My summary is pretty filled with opinion, so do read that even if you think you know what the paper's all about. To be quite honest, I often cringe a little when I think of Rubine. It's been around for so long, and I've heard it so many times, sometimes it makes me want to shout "JUST MOVE ON ALREADY". But there's a good reason that Rubine comes up so often. It's really simple (if you sort of ignore the math as just part of the algorithm) and it's got a really fast classification speed. I wonder if a significant improvement could be made by applying a newer, non-linear machine learning algorithm to Rubine's features.

Hammond Gesture Recognition Survey Chapter

Drew

This chapter surveys gesture recognition techniques. The chapter begins with Rubine's feature-based algorithm, which was one of the first gesture recognition algorithms, especially to achieve such high accuracy. Next, Hammond presents the Long extensions to Rubine's feature set. These two algorithms (both the original and the extended) are commonly used today and usually find good results.

Finally, Hammond introduces Wobbrock's $1 recognition algorithm, which is based on template matching as opposed to feature-based classification.

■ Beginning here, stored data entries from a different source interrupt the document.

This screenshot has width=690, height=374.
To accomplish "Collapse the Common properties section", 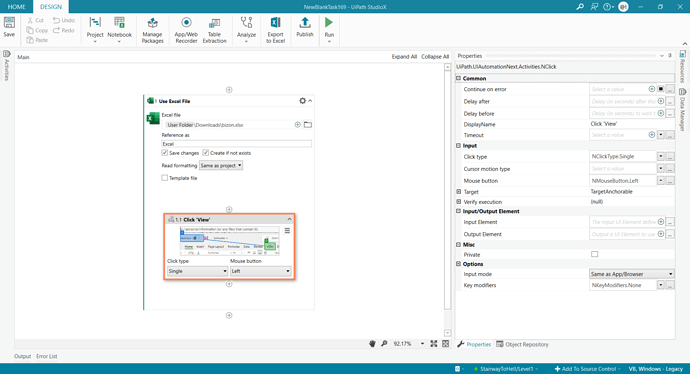I will [x=459, y=78].
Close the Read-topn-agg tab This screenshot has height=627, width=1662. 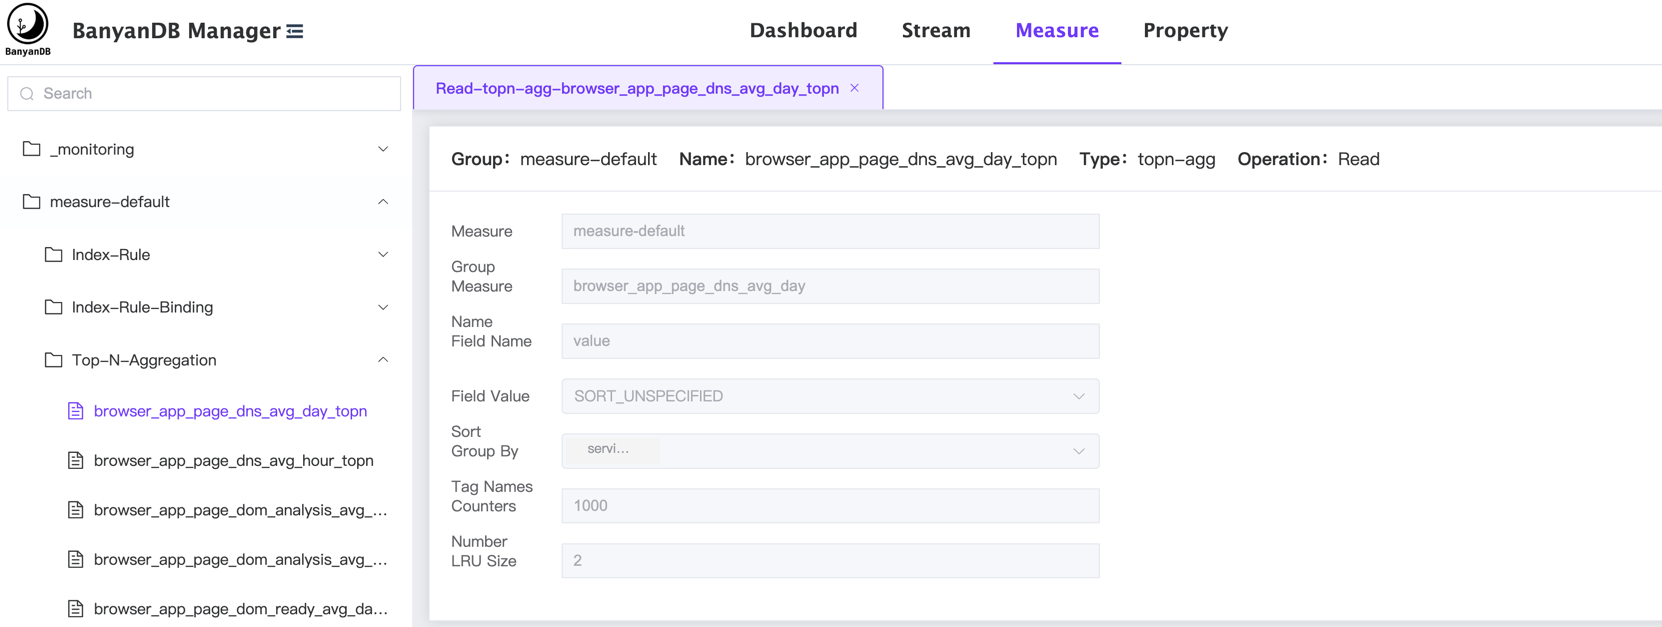[855, 88]
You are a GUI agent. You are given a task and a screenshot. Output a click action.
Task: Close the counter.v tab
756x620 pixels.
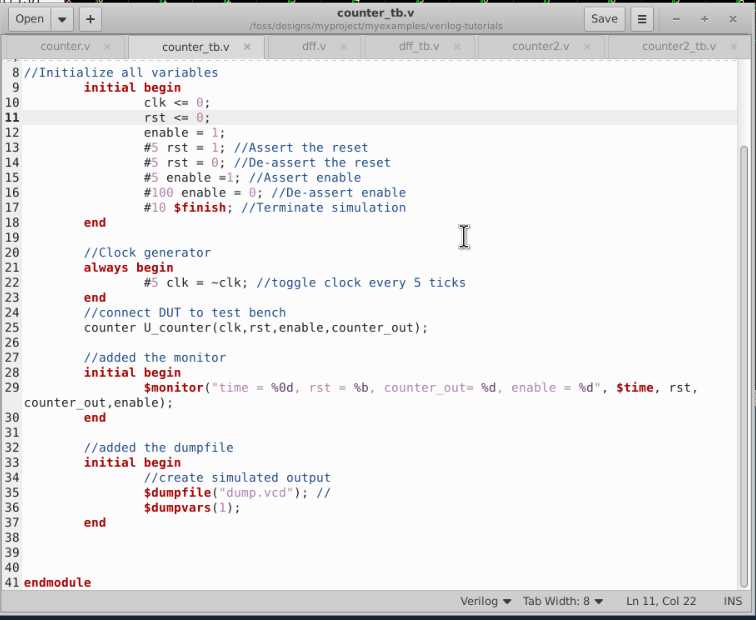[108, 47]
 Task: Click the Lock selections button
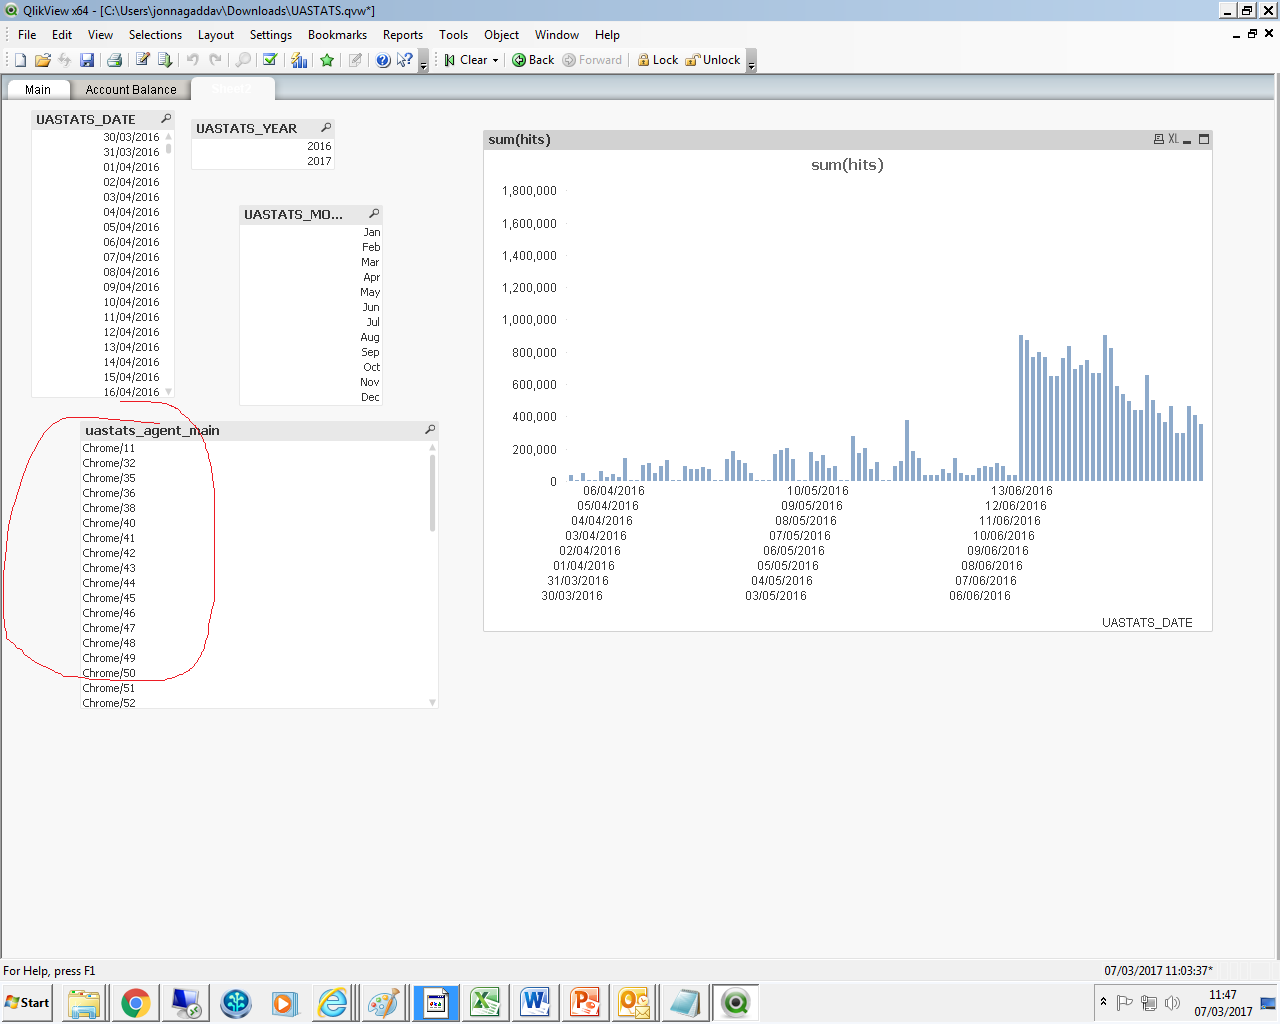coord(657,60)
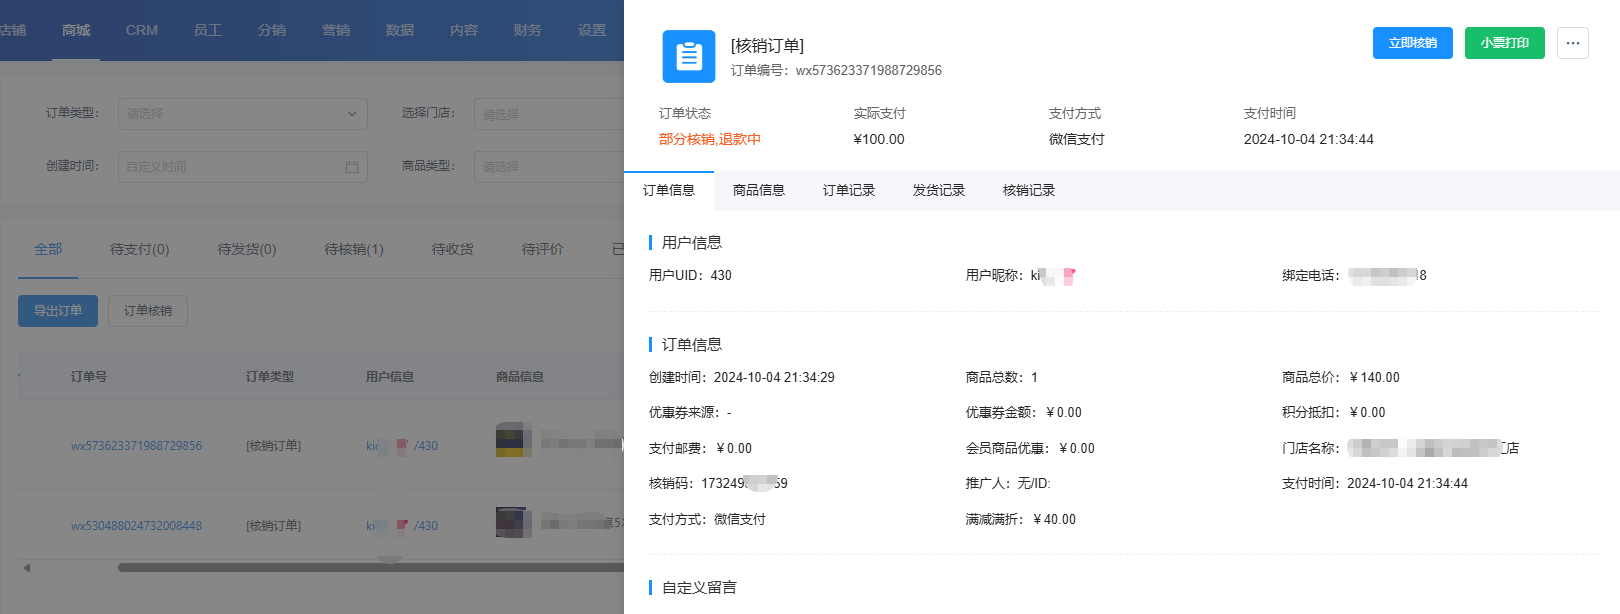Screen dimensions: 1620x614
Task: Click the green 小票打印 button
Action: click(1504, 43)
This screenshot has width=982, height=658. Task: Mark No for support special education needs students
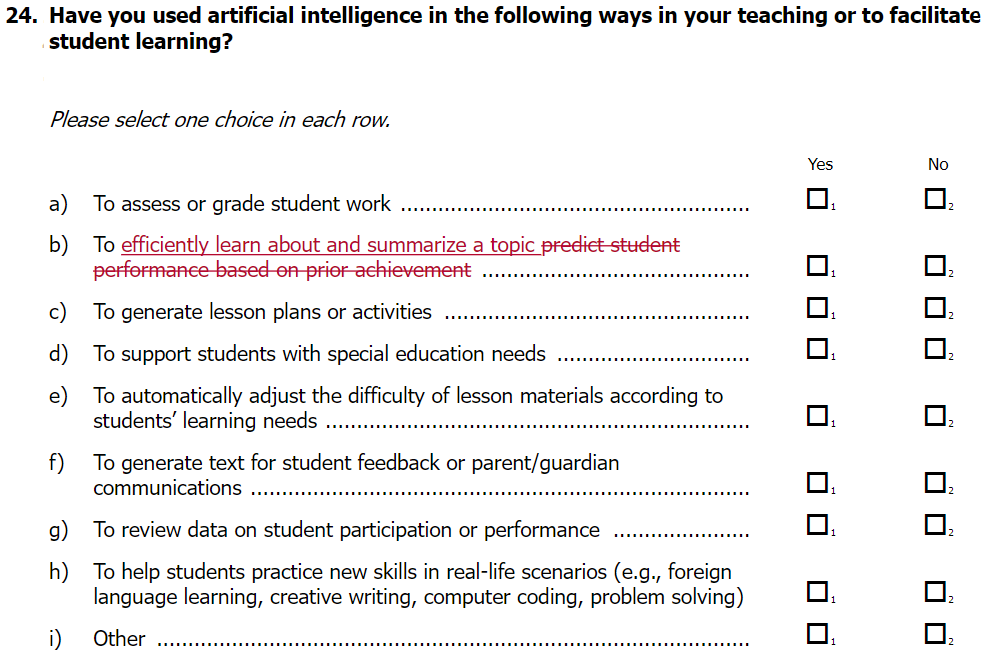pyautogui.click(x=936, y=349)
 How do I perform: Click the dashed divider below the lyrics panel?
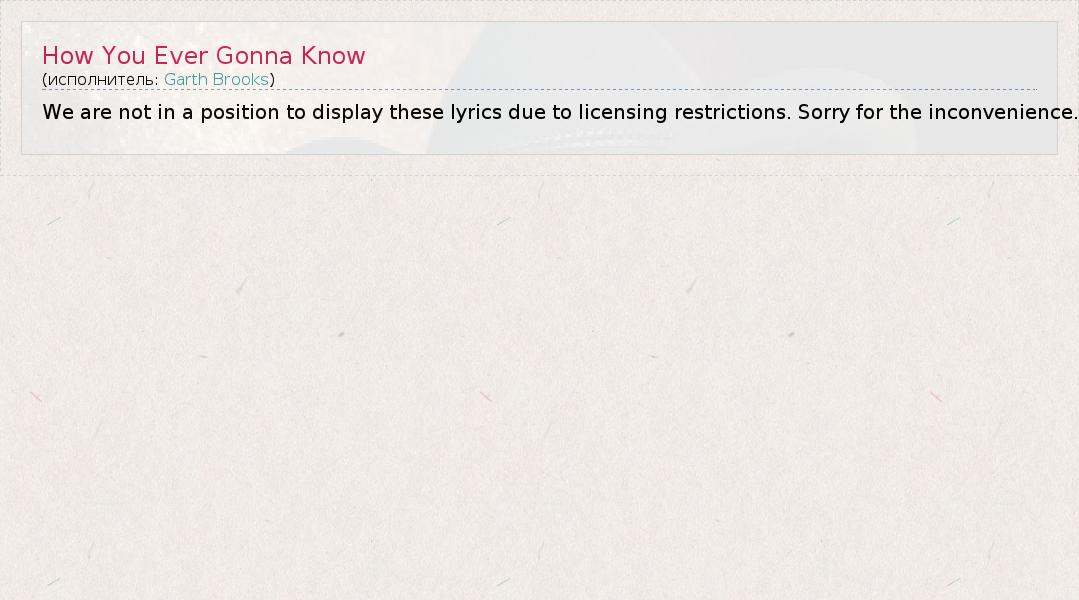point(540,176)
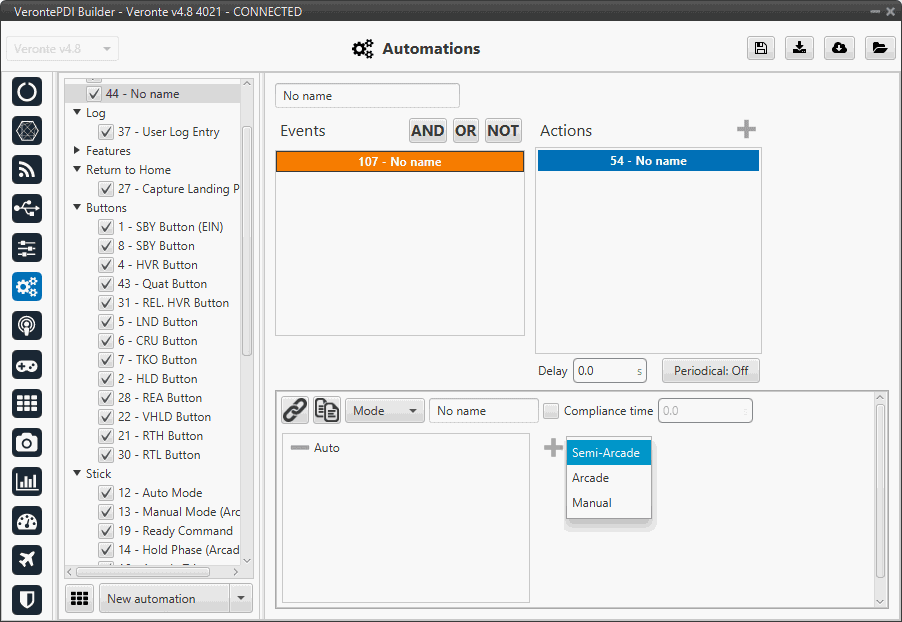Enable the Compliance time checkbox

tap(550, 411)
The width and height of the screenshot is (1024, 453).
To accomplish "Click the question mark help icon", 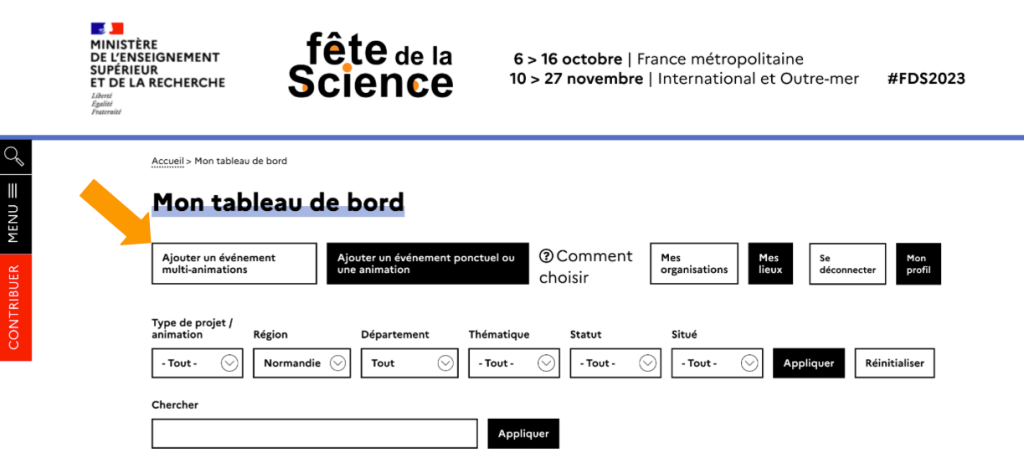I will [547, 256].
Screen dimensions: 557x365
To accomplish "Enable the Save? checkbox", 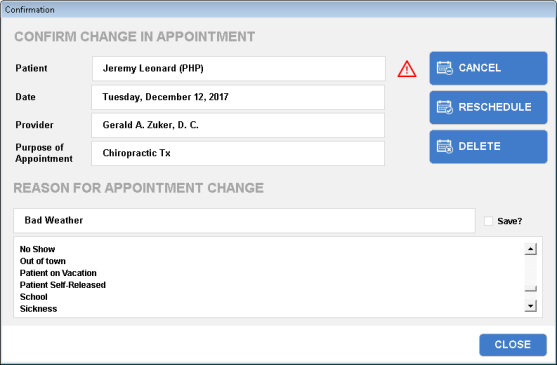I will point(488,221).
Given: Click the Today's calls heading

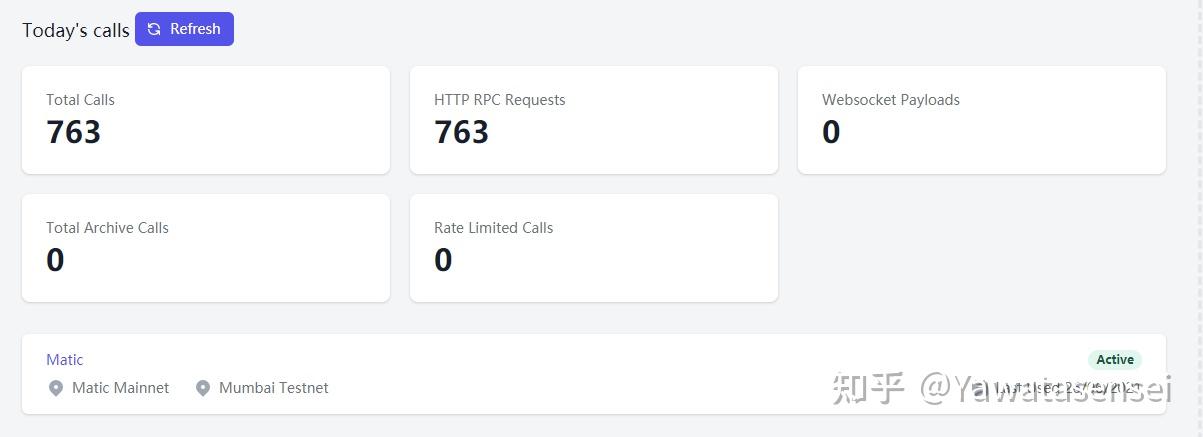Looking at the screenshot, I should pyautogui.click(x=76, y=30).
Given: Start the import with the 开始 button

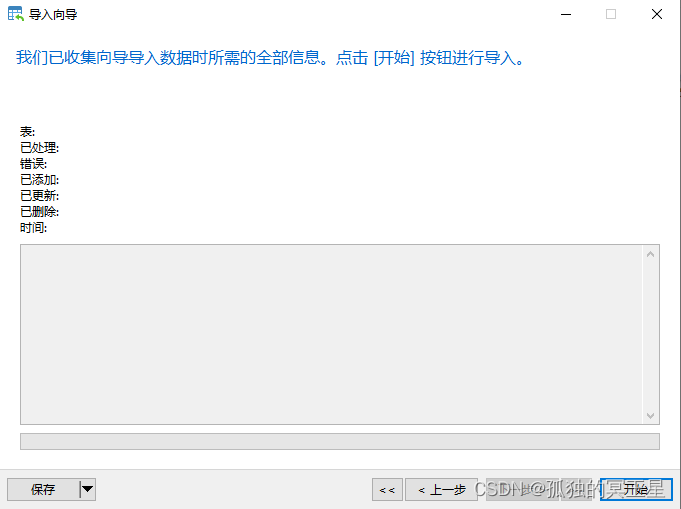Looking at the screenshot, I should pos(636,489).
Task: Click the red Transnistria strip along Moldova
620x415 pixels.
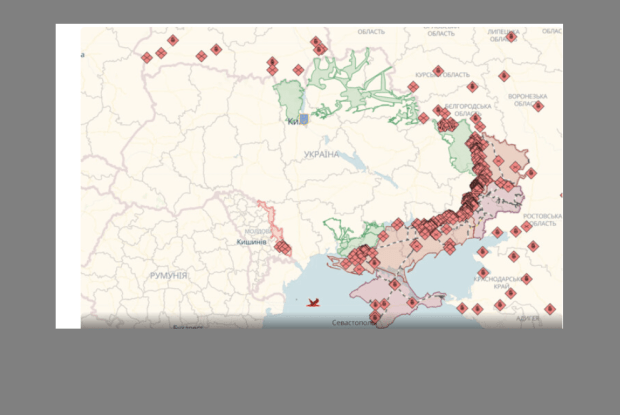Action: (267, 216)
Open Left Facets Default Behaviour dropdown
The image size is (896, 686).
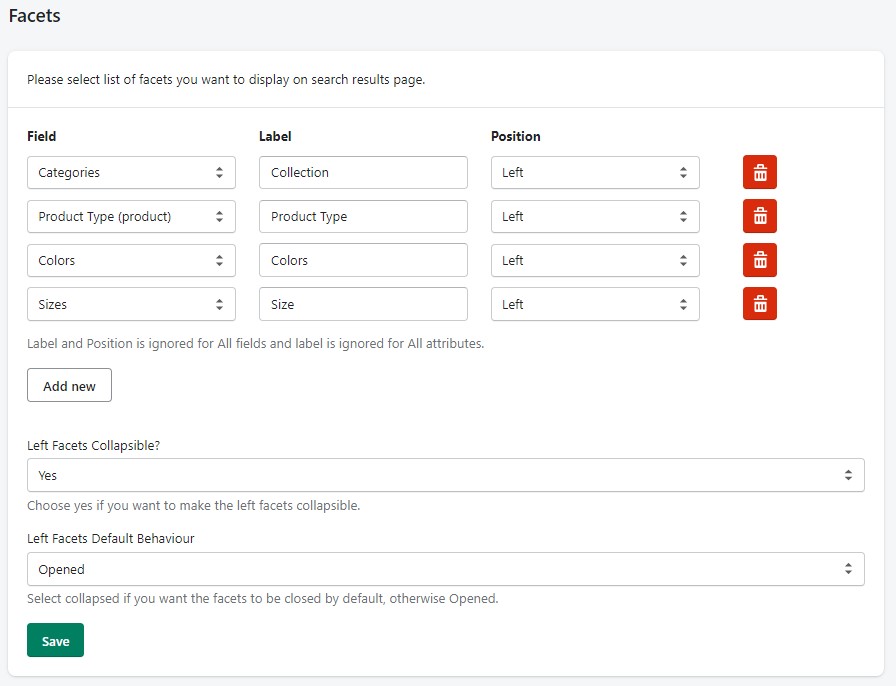(446, 569)
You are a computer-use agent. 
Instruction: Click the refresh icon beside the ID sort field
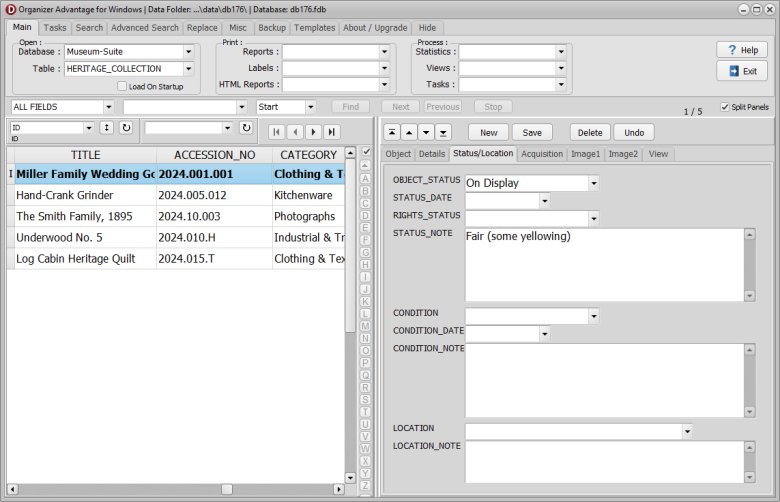126,128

The $1 algorithm is especially notable because it's so simple a small child could implement it, yet the accuracy is comparable to Rubine and Long.

This chapter gives a very good brief survey of gesture recognition techniques. Rubine is basically the seminal paper in the field, and Long is a natural extension. Wobbrock provides a good balance with a really different approach, and demonstrates that an algorithm does not need to be complex to work well. The Electronic Cocktail Napkin might be an appropriate inclusion because it is also vastly different from Rubine/Long or Wobbrock.

In the case of Rubine, the survey chapter has a much clearer focus on the meaning and importance of each feature, and gives less importance to GRANDMA, which has not aged as well as the core algorithm. After reading such a good, thorough overview of the algorithm, I'm questioning why we're reading the original paper, too. In the case of $1, the original paper is just as clear, just as focused, and more detailed. I would rather have just read that.

Since I'm simple minded and easily distracted, Aaron's notes and the missing figures were distracting.

Quest yon air

1. 
2. martin.field@gmail
3. I am a 2nd year PhD student.
4. I was told I would learn how to cure my terminal disease.
5. I've taken "this class" as offered by Christine Alvarado at Harvey Mudd. I've spent a year and two summers doing research in sketch recognition.
6. In 10 years, I expect to be teaching a class very much like this one.
7. I think the next biggest technological advancement in computer science will be sliced breadboards.
8. My favorite course as an undergraduate was Algorithms, mostly due to the professor. Ask Drew I must have told him 100 times how awesome the professor was.
9. No moves seem to have left a lasting impression on me. Recently, the best movie I've seen is Inception. Walking around in people's dreams interacting with their subconscious was a pretty cool idea.  I also think it would be really, really awesome to be able to architect entire worlds in such detail. I'll even forgive the poor scientific execution (if dream time is 20x slower, why do we hear the music at full speed? A: because it would sound awful at 20x and unimaginably bad at 400x slowdown).
10. If I could go back in time, I guess I'd meet Jean Sibelius. I really like his music, but more importantly, the Finnish tend to have really cool accents.
11. I'm from California. Yes, that means I hug trees, hate wearing shoes, drink lots of wine, and look just like a character from Baywatch.